Sure, we could have bought store eggs but they were more expensive and the farm happened to be a relative's.

there is a wide gap, a vast chasm, between the extremes of "go ahead and eat the bad egg anyway" (don't fudge) and "dont eat eggs" (don't use rules at all) or "go buy store bought eggs" (go play another game) that you seem willing to ignore and step over but where many people run games every day and have a blast.
 

DonTadow said:
Yes, I COMPLETELY AGREE that Lucas has been making this up as he went. ::which probably shot a hole in my case:

While its clear that by the end of the six films it had become the framed as the story of vader, it seems clear to me that Star Wars (the movie, now numbered part 4) wasn't "about vader". His role in that film was barely more than "villain's prime muscle" much akin to jaws or oddjob from bond films.

end of my hijack.
 

Odhanan said:
Oh, so agreed! Indeed, fudging destroys any chance of empowerement of the players in terms of decision making and character choices/builds. It means that anything you do in the game is subject to partial interpretations of the DM (not just rules-wise, but drama-wise, or whatever-wise the DM chooses). The DM isn't a referee any more, he becomes judge, jury and executioner. As a player, that pisses me off whenever it happens.
The chance that adding a plus 1 to a roll or taking 1 ac away from a monster is going to "destroy the fabric of your game" is absurd. The DM controls a lot of factors of the game and fudges a loto f things during the game to "give the pcs" the empowerement that they are not in a stasis world that they have no effect on.

I've always said, if we play this game strickly by EVERY single rule (which no one does) we would have lengthy games that are consently hampered by a multitude of rolls and forced role playing. The DM's job is to guide the game how he sees fit to gain the maximum fun for his players. For some that means the players like to succeed a lot. For others that means a gritty campaign. In either case fudging can be used in instances that will heighten both values.
 

DonTadow said:
The secret is to never let the pcs know that there's a wizard behind the screen.
So it's okay to cheat the players, as long as they don't figure it out?

:\
DonTadow said:
The DM doesnt "play the game" like hte players do. HE runs the game.
So you don't roll to see if monsters hit, or to makes saves for NPCs? You just decide to hit the adventurers or not, to avoid a spell effect or not?
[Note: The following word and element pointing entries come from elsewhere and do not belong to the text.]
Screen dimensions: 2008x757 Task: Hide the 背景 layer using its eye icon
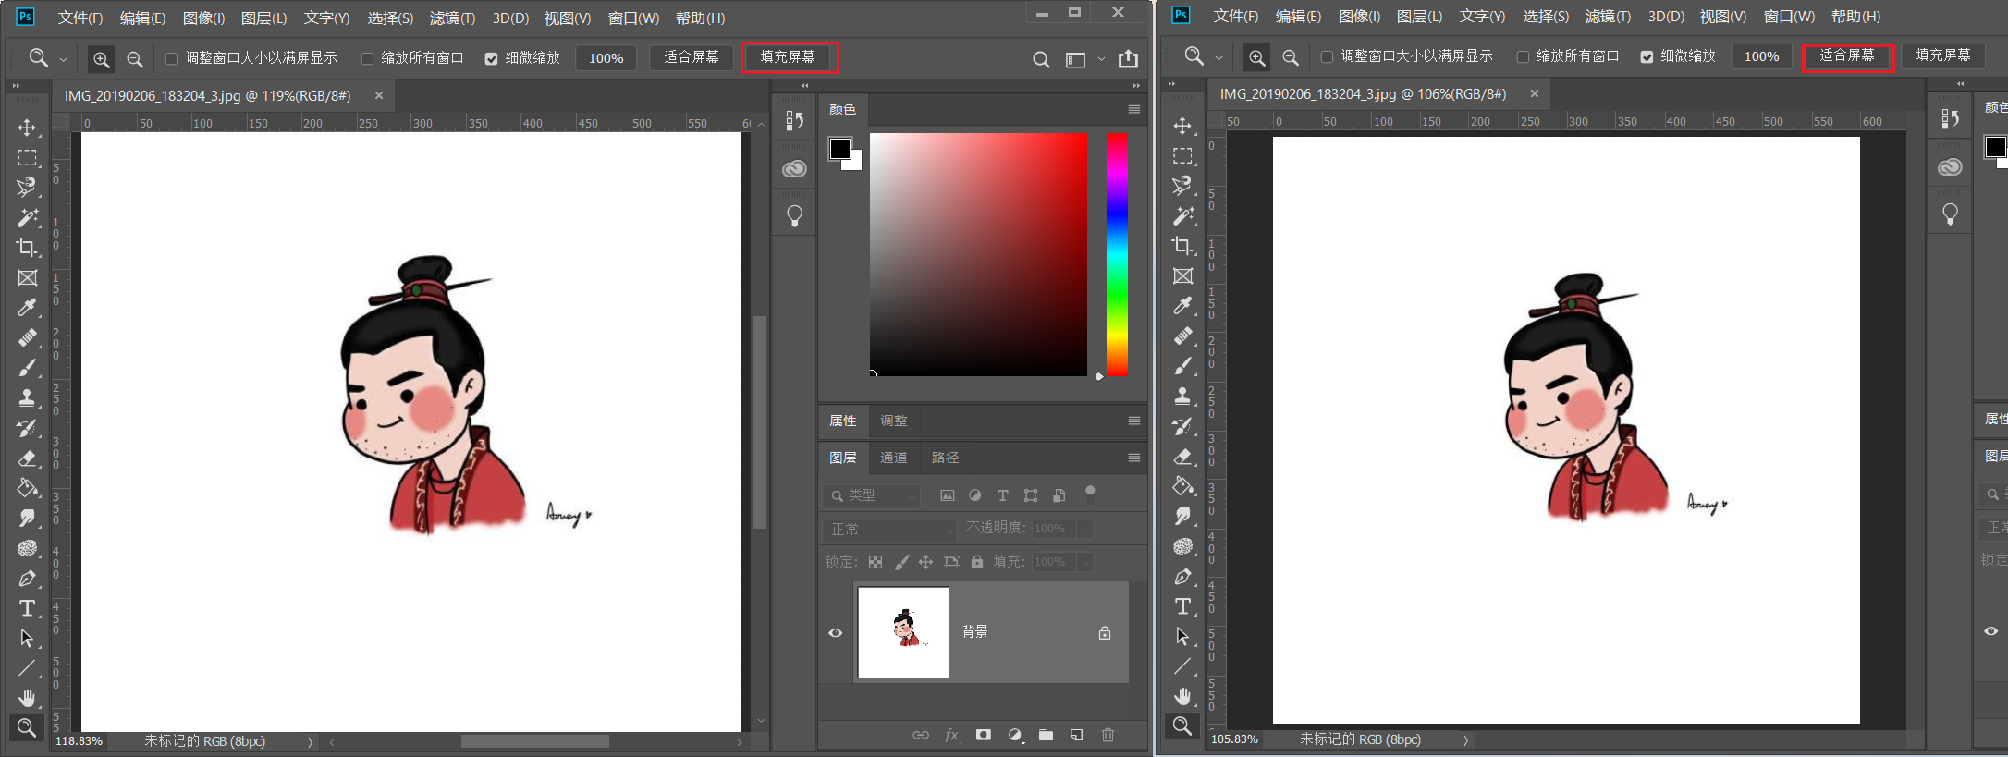(835, 633)
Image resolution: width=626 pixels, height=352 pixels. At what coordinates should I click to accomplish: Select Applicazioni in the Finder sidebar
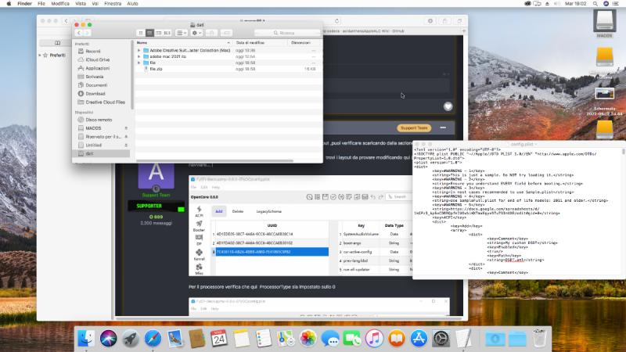click(98, 68)
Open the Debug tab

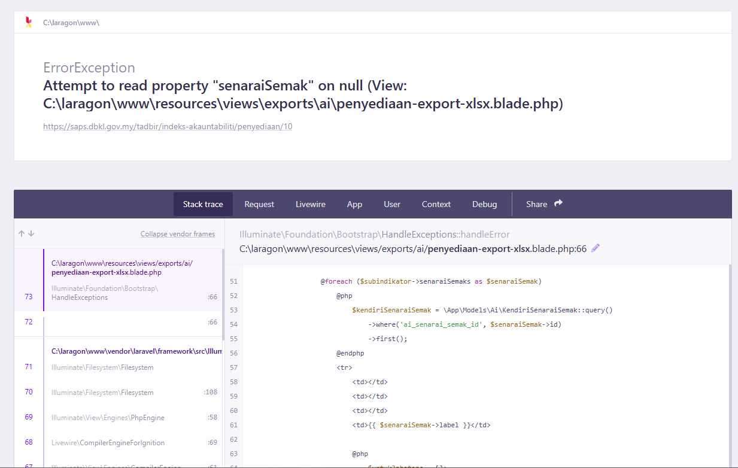[484, 204]
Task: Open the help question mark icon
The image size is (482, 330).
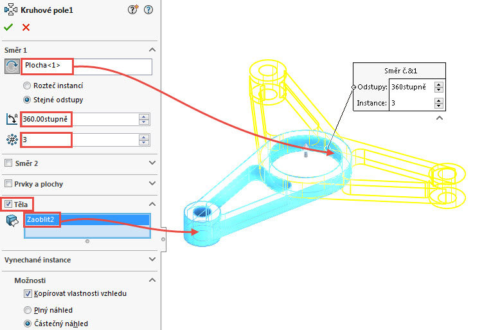Action: coord(148,10)
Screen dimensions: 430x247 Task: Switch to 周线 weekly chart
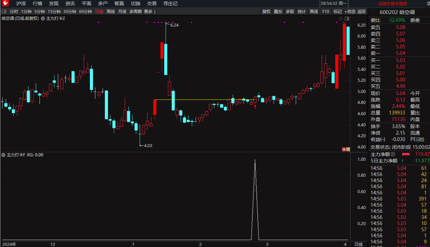(x=110, y=11)
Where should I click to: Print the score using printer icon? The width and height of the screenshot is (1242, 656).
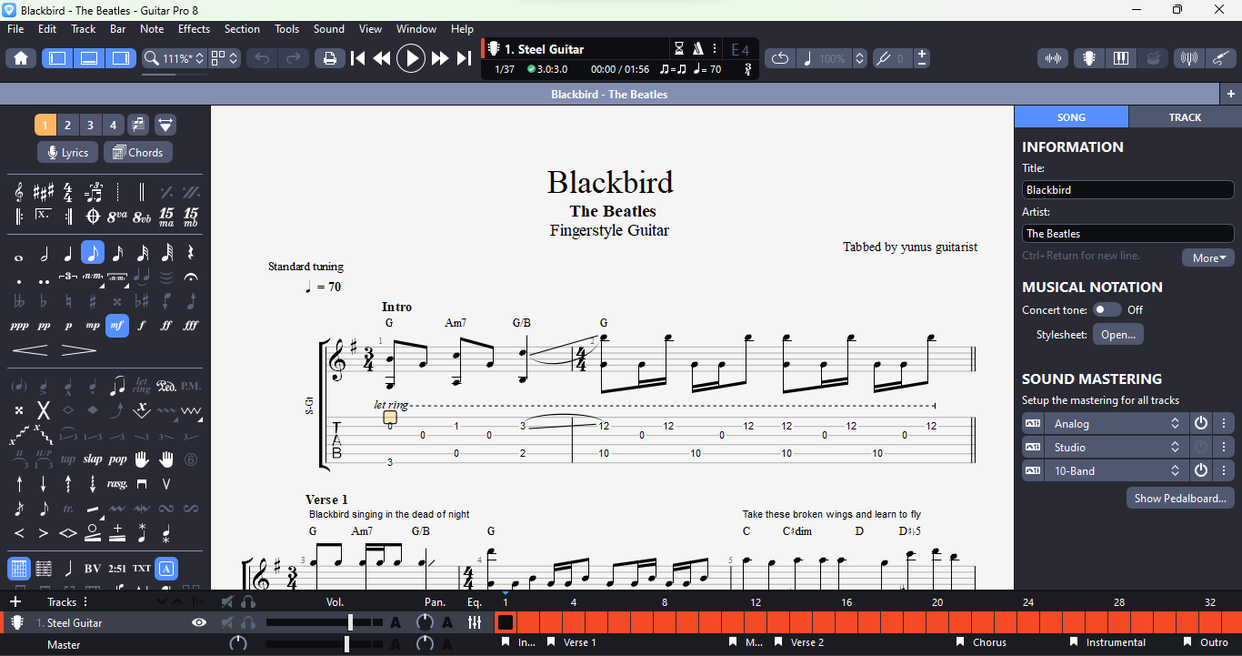point(329,58)
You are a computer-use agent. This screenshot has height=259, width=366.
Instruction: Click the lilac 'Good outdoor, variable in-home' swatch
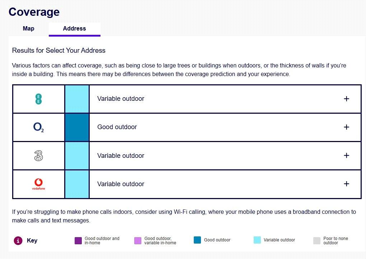click(138, 241)
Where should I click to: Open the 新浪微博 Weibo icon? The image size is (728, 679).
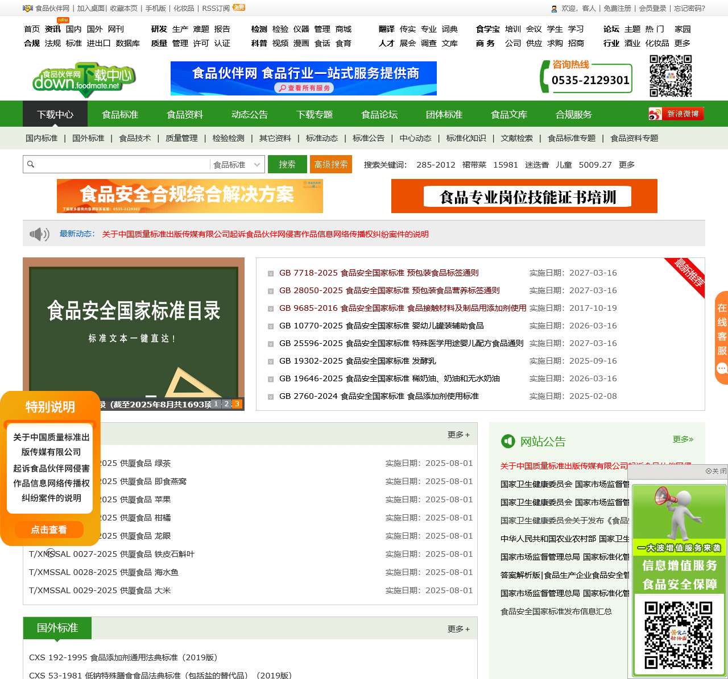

Saying that you fudge sparingly is the same as saying you cheat, but only when it really matters. It also misses the larger point: you're taking control of the players' characters out of their hands. As Barak astutely observed, there's little reason to weigh different mechanical options, since you will decide if a given action succeeds or fails based solely on your personal sense of drama or significance, or to cover your GMing mistakes in encounter design.

When I'm behind the screen, I am playing the game - I have different "game pieces," but those pieces are still govererned by the same rules as the players'. Moreover, I'm not "telling a story" - I'm setting a scene sprinkled with chances for random outcomes, then interpreting the action through roleplaying based on those random outcomes.
 

swrushing said:
or perhaps put another way, consider that i am running a different system, one which is a lot like DND greyhawk, with all the rules being similar but with a "hero pt " option for the GM.

Seriously, consider... "fudging = rules-lite drama points"

I would rather that the game had rules for drama points instead of relying on the DM to fudge rolls to get the same effect. A house rule to this effect (or using an optional rule) would be a good one, since it's what you're trying to do but works within the rules.

That also puts power into the hands of the players, since they can decide what's worth "fudging" for.